A leading New York-based hedge fund is moving into agriculture through a vehicle called the American Farmland Company. Optima has $6 billion funds under management. It plans to start its swoop by investing in arable land in Arizona and vineyards in California.
It has no European plans at present and the predominantly smaller nature of most farms in Europe may make it a less attractive location. Even though the US subsidises its farms, especially its larger ones, making farm investment even more attractive, the sheer complexity and the CAP and the uncertainties surrounding its future may be an off putting factor. In the States the initial plan envisages up to 15 farms with an average size of 500 acres, so the involvement is modest.
It is the longer-term strategy that is interesting. Dixon Boardman, Optima's chief executive, believes that economic recovery, continued population growth and increased incomes, especially in emerging markets, will create increasing demand for food. The diminishing availability of arable land, especially in China, is also seen as a key factor. In other words, a food security crisis leading to increasing prices is seen as being on the agenda.

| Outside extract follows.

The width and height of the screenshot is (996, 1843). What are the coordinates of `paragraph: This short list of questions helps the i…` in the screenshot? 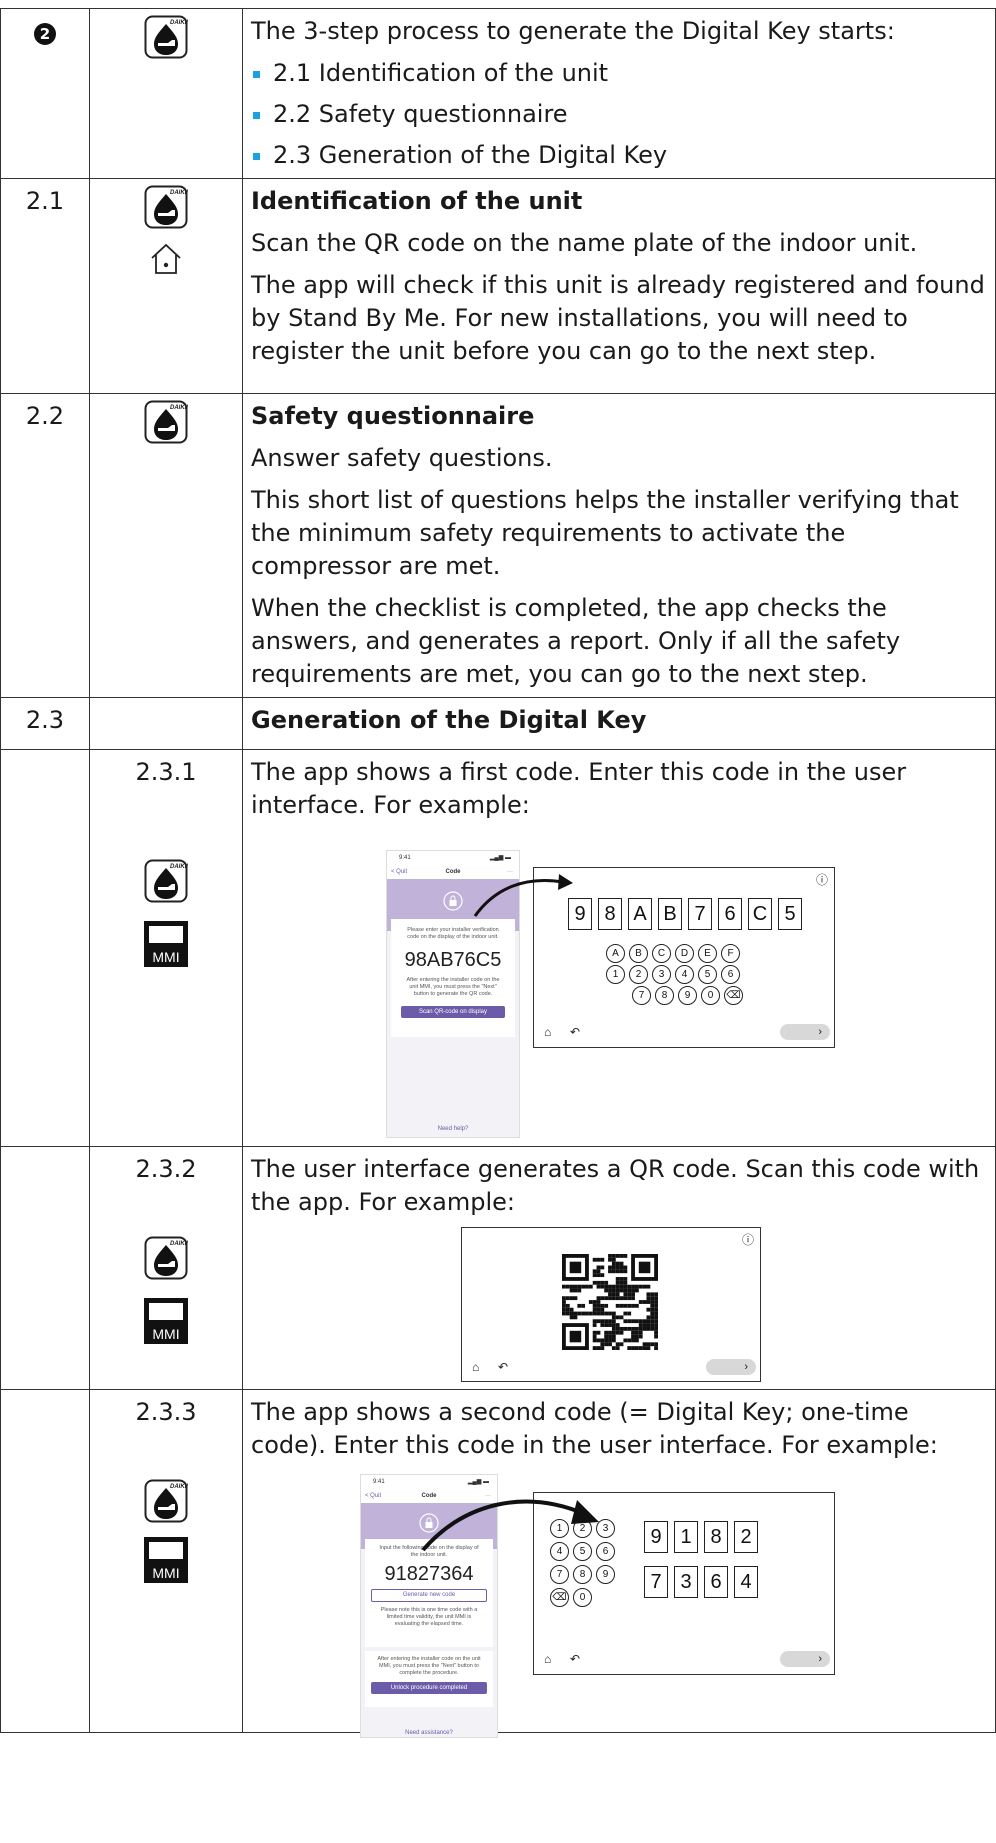 It's located at (605, 533).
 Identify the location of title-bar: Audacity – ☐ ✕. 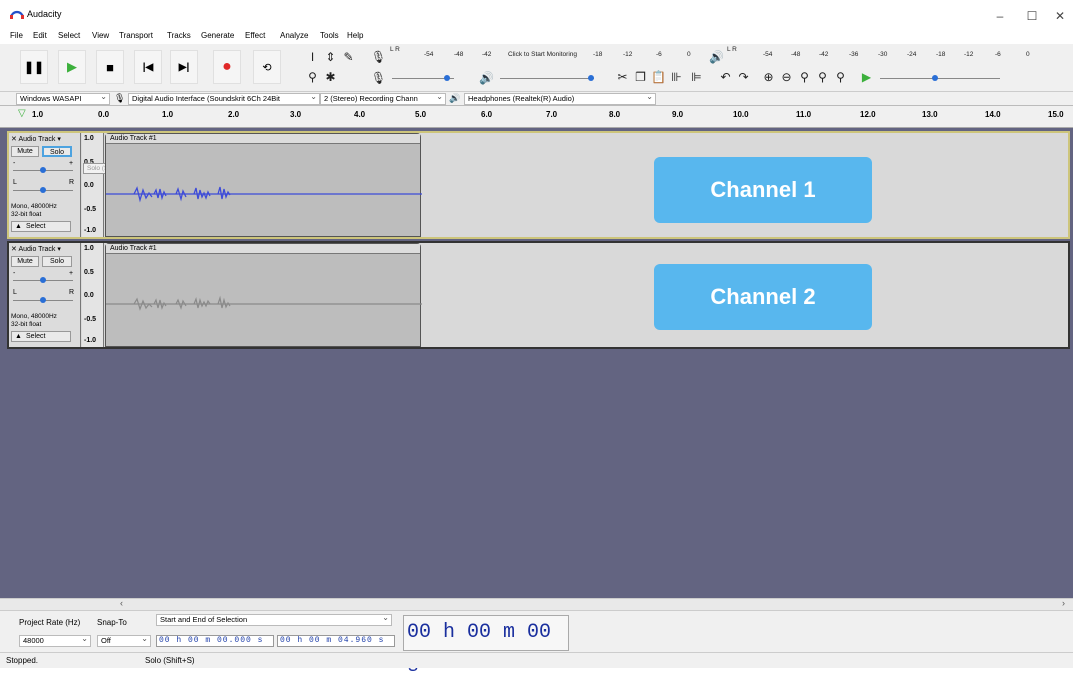
(536, 15).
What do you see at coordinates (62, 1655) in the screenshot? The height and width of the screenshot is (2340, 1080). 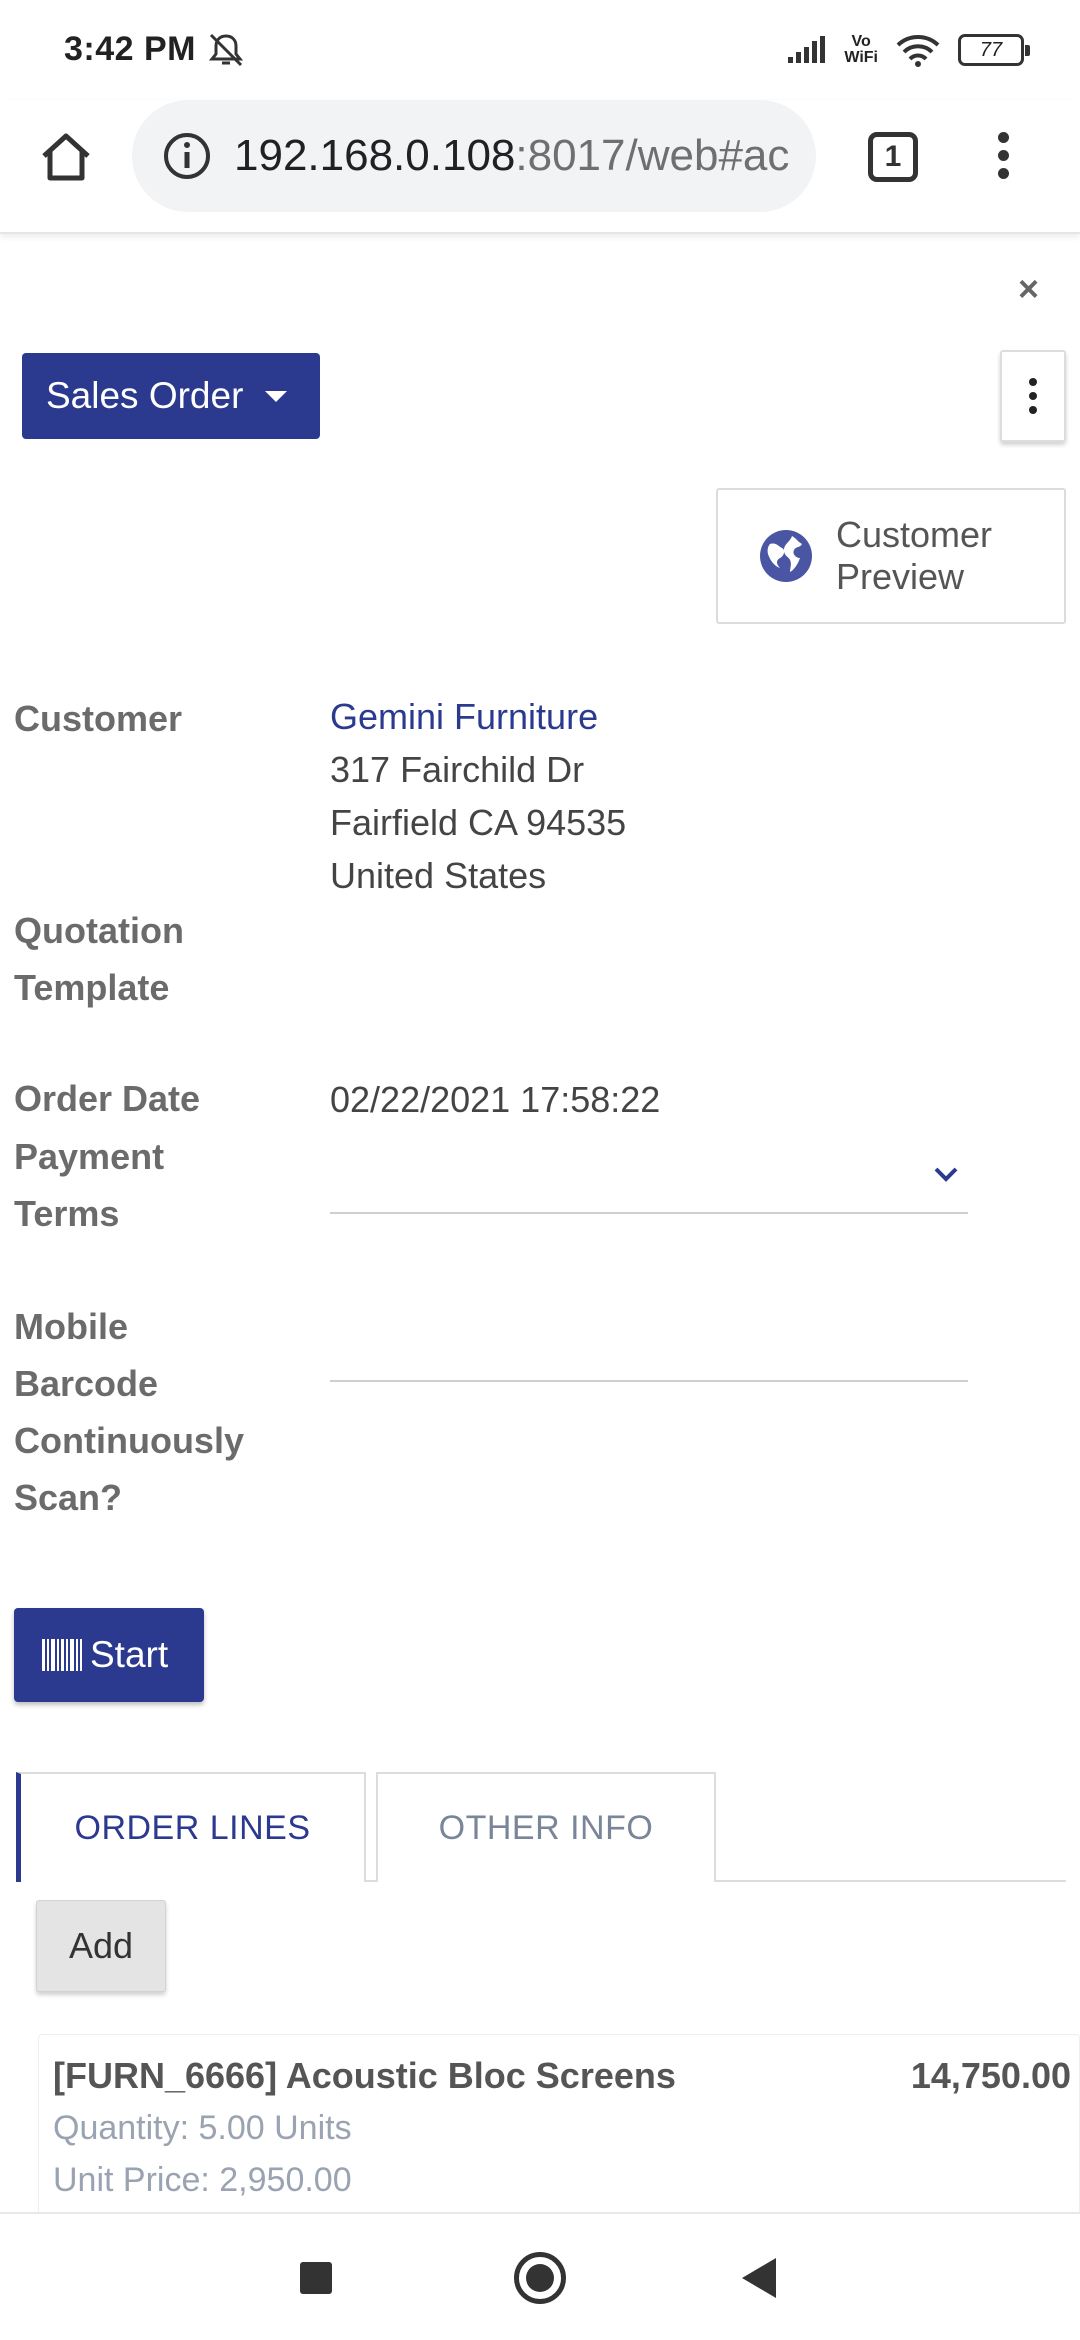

Boardman argues that farmland is an asset class that has been overlooked by many investors. I am not so sure that is so true in the UK where interest has waxed and waned over the years with companies like Sentry Farming eventually pulling out of farm management. Boardman argues that in the US farmland has generated revenues exceeding 15 per cent per annum in the past five years, but part of that has been fed by the biofuels boom which is of questionable net environmental value. He also points out that the farming sector has low debt which is an attraction in the current crisis.
The sector produced a return of 31.7 per cent in America between June 2007 and June 2009, according to the National Farming Index. Over the same period the S&P 500 index declined 35.9 per cent.
Only a small proportion of American farmland, estimated to have a value of around $2 trillion, is owned by institutional investors. Boardman is confident that farmers will sell up: 'Farming is much more than a commercial choice than a lifestyle choice in America. A lot of these farmers are getting old and the next generation is not always interested in taking over these farms.'
In the UK farmland values in southern England have long been boosted by interest from the City. Sporting assets such as shooting and fishing are a key attraction, along with opportunities to stable and exercise horses. However, these activities may be undertaken alongside a commercially managed farming operation. There may be inheritance tax advantages in investing in farmland.